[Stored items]

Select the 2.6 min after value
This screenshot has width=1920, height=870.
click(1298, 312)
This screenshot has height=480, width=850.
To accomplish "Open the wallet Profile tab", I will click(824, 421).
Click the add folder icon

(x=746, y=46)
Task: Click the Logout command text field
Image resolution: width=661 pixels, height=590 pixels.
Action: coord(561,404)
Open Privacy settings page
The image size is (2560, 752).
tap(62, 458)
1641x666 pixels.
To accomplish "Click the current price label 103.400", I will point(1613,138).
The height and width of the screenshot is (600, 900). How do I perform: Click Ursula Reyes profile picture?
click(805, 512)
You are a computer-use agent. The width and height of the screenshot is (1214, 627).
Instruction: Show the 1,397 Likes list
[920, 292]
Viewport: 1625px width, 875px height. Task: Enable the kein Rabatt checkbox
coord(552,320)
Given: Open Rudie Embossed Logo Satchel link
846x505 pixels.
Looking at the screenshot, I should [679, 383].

WHAT IS REQUIRED ▸
Exactly the lines from the one with "The height and" through the end of the entries, both included, should be written out, and no others.

REPLY ▸
The height and width of the screenshot is (600, 900). How do I perform: Click Ursula Reyes profile picture?
click(805, 512)
You are a computer-use agent. The width and height of the screenshot is (1214, 627).
Instruction: Show the 1,397 Likes list
[920, 292]
Viewport: 1625px width, 875px height. Task: Enable the kein Rabatt checkbox
coord(552,320)
Given: Open Rudie Embossed Logo Satchel link
846x505 pixels.
Looking at the screenshot, I should [679, 383].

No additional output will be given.